Deputy Burke told The Echo: “While I congratulate Customs and gardaí on being so proactive, I am concerned and feel we also need to look at the current regulations.”
He said the sale of tobacco and tobacco products increased during the lockdown period by €130 million. He questioned whether the sales increased because of a poor supply of contraband cigarettes and tobacco on the black market.
“If you have a situation where people are able to buy cigarettes at a far cheaper rate outside of Ireland, contraband cigarettes will continue into the future.”
He believes laws restricting the importation of tobacco products into the country exclusively to those with plain packaging that includes both pictorial and text warnings in both the Irish and English languages would help eliminate smuggling of tobacco products. He said a similar system that was introduced in Finland requires health warnings to be provided in words and pictures in both Finnish and Swedish.

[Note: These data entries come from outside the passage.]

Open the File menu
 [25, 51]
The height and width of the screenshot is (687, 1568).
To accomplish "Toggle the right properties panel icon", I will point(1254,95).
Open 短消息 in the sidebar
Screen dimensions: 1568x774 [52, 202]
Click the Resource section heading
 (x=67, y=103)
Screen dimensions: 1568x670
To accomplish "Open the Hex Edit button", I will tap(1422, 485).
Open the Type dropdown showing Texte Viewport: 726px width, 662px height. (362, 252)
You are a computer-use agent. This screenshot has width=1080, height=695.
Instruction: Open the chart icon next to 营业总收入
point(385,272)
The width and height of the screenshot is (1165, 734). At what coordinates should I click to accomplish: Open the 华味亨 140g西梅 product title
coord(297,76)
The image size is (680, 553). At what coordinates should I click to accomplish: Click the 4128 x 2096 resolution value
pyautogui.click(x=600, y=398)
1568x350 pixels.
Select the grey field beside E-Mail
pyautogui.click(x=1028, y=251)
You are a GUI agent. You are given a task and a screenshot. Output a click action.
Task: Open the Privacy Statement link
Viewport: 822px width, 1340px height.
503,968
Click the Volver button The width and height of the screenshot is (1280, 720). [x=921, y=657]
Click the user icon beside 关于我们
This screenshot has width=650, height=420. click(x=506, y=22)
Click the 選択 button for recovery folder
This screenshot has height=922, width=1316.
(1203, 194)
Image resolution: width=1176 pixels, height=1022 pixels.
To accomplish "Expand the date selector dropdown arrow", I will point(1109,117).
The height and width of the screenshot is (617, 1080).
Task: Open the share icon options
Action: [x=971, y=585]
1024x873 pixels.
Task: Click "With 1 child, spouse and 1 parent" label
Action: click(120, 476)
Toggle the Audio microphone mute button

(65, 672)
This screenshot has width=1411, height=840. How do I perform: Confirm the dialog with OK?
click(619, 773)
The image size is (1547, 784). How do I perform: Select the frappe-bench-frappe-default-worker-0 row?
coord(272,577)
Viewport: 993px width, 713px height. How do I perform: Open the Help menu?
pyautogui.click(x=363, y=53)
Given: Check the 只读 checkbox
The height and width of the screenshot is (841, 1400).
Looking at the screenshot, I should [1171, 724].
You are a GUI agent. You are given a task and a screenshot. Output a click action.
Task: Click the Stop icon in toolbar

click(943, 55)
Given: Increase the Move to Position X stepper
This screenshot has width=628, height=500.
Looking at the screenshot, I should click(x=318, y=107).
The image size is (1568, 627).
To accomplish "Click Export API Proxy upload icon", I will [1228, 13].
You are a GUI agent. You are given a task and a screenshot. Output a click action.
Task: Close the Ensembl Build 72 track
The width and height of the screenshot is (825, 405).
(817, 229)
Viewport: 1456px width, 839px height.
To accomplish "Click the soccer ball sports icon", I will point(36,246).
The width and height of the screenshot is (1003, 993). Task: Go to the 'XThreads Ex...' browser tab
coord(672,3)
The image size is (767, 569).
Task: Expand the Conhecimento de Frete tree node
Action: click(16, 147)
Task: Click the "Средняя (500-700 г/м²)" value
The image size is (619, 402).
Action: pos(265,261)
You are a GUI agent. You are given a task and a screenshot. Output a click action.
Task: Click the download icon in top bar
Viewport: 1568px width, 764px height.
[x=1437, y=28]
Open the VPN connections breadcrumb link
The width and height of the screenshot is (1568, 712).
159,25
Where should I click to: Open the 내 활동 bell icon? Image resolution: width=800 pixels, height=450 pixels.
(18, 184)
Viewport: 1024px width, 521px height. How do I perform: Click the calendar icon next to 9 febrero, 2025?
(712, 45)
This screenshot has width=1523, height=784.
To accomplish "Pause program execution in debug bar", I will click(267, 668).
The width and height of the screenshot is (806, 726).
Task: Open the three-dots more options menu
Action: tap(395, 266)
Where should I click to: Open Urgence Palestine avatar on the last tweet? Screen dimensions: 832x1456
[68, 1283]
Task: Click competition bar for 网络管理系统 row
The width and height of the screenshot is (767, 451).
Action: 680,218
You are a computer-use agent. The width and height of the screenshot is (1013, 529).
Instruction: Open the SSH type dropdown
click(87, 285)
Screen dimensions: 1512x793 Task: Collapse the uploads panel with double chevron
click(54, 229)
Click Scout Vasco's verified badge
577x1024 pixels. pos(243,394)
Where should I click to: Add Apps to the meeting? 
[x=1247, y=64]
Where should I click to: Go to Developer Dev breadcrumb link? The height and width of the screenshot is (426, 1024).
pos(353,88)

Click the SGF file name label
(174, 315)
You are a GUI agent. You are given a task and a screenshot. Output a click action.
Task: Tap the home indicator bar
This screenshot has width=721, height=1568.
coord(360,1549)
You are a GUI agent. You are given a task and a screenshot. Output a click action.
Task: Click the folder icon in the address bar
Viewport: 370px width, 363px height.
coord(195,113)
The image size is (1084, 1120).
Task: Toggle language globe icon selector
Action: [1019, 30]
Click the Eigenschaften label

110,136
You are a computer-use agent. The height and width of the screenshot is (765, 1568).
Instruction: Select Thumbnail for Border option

In response to the parliamentary question, the Minister for Finance, Paschal Donohoe said: “I am aware that Revenue monitors trends in the illicit tobacco trade on an ongoing basis and adjusts its actions and redeploys its resources in response to new developments or methodologies employed by the criminal gangs involved in that trade.
“The smuggling of tobacco products has a transnational and cross border dimension and in addition to Revenue’s ongoing cooperation with An Garda Síochána in this area.
“I am advised that Revenue also works closely with its counterparts in other jurisdictions including colleagues in Northern Ireland through the Cross Border Joint Agency Task Force (JATF), and international bodies including OLAF (the EU’s anti-fraud agency), Europol and the World Customs Organisation.”